Task details: Copy every record exactly as it appears in the data below.

====== Given records ======

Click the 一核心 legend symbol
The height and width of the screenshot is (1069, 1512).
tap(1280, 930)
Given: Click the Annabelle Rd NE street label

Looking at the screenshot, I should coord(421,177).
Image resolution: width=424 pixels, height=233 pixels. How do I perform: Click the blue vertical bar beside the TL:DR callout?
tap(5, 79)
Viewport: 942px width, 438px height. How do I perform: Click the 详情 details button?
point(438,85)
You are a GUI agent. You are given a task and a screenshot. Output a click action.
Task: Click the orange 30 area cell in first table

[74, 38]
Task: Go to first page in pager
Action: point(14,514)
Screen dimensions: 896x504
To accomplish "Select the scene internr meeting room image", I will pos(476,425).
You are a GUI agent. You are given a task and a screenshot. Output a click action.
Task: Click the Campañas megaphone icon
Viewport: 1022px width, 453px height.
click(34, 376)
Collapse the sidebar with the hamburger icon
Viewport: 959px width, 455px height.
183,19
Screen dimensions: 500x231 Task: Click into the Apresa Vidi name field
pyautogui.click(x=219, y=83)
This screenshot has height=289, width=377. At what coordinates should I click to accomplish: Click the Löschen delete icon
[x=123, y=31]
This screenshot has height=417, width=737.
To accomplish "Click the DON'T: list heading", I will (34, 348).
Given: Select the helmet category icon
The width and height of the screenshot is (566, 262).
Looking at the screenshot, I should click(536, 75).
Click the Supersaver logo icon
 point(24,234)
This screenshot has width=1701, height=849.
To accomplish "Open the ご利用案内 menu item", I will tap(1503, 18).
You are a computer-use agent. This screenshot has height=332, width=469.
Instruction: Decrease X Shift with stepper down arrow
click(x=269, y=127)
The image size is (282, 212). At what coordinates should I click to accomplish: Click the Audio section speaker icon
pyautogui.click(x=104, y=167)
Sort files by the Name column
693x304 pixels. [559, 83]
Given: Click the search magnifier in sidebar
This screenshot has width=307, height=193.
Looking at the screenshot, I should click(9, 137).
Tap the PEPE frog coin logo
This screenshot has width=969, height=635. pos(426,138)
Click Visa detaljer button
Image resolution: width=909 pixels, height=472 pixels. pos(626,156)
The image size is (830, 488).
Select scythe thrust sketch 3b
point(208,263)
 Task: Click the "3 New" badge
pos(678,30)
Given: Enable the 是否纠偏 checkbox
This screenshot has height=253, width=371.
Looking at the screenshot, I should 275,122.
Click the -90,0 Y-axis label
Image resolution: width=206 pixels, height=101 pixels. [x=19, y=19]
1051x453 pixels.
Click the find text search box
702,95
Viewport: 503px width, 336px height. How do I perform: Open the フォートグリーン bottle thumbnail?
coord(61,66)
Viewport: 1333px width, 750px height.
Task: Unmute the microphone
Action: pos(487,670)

======

Exercise response:
Click the 一核心 legend symbol
The height and width of the screenshot is (1069, 1512).
tap(1280, 930)
Given: Click the Annabelle Rd NE street label

Looking at the screenshot, I should coord(421,177).
Image resolution: width=424 pixels, height=233 pixels. How do I perform: Click the blue vertical bar beside the TL:DR callout?
tap(5, 79)
Viewport: 942px width, 438px height. How do I perform: Click the 详情 details button?
point(438,85)
You are a GUI agent. You are given a task and a screenshot. Output a click action.
Task: Click the orange 30 area cell in first table

[74, 38]
Task: Go to first page in pager
Action: point(14,514)
Screen dimensions: 896x504
To accomplish "Select the scene internr meeting room image", I will pos(476,425).
You are a GUI agent. You are given a task and a screenshot. Output a click action.
Task: Click the Campañas megaphone icon
Viewport: 1022px width, 453px height.
click(34, 376)
Collapse the sidebar with the hamburger icon
Viewport: 959px width, 455px height.
183,19
Screen dimensions: 500x231 Task: Click into the Apresa Vidi name field
pyautogui.click(x=219, y=83)
This screenshot has height=289, width=377. At what coordinates should I click to accomplish: Click the Löschen delete icon
[x=123, y=31]
This screenshot has height=417, width=737.
To accomplish "Click the DON'T: list heading", I will (34, 348).
Given: Select the helmet category icon
The width and height of the screenshot is (566, 262).
Looking at the screenshot, I should click(536, 75).
Click the Supersaver logo icon
 point(24,234)
This screenshot has width=1701, height=849.
To accomplish "Open the ご利用案内 menu item", I will tap(1503, 18).
You are a computer-use agent. This screenshot has height=332, width=469.
Instruction: Decrease X Shift with stepper down arrow
click(x=269, y=127)
The image size is (282, 212). At what coordinates should I click to accomplish: Click the Audio section speaker icon
pyautogui.click(x=104, y=167)
Sort files by the Name column
693x304 pixels. [559, 83]
Given: Click the search magnifier in sidebar
This screenshot has width=307, height=193.
Looking at the screenshot, I should click(9, 137).
Tap the PEPE frog coin logo
This screenshot has width=969, height=635. pos(426,138)
Click Visa detaljer button
Image resolution: width=909 pixels, height=472 pixels. pos(626,156)
The image size is (830, 488).
Select scythe thrust sketch 3b
point(208,263)
 Task: Click the "3 New" badge
pos(678,30)
Given: Enable the 是否纠偏 checkbox
This screenshot has height=253, width=371.
Looking at the screenshot, I should 275,122.
Click the -90,0 Y-axis label
Image resolution: width=206 pixels, height=101 pixels. [x=19, y=19]
1051x453 pixels.
Click the find text search box
702,95
Viewport: 503px width, 336px height. How do I perform: Open the フォートグリーン bottle thumbnail?
coord(61,66)
Viewport: 1333px width, 750px height.
Task: Unmute the microphone
Action: pos(487,670)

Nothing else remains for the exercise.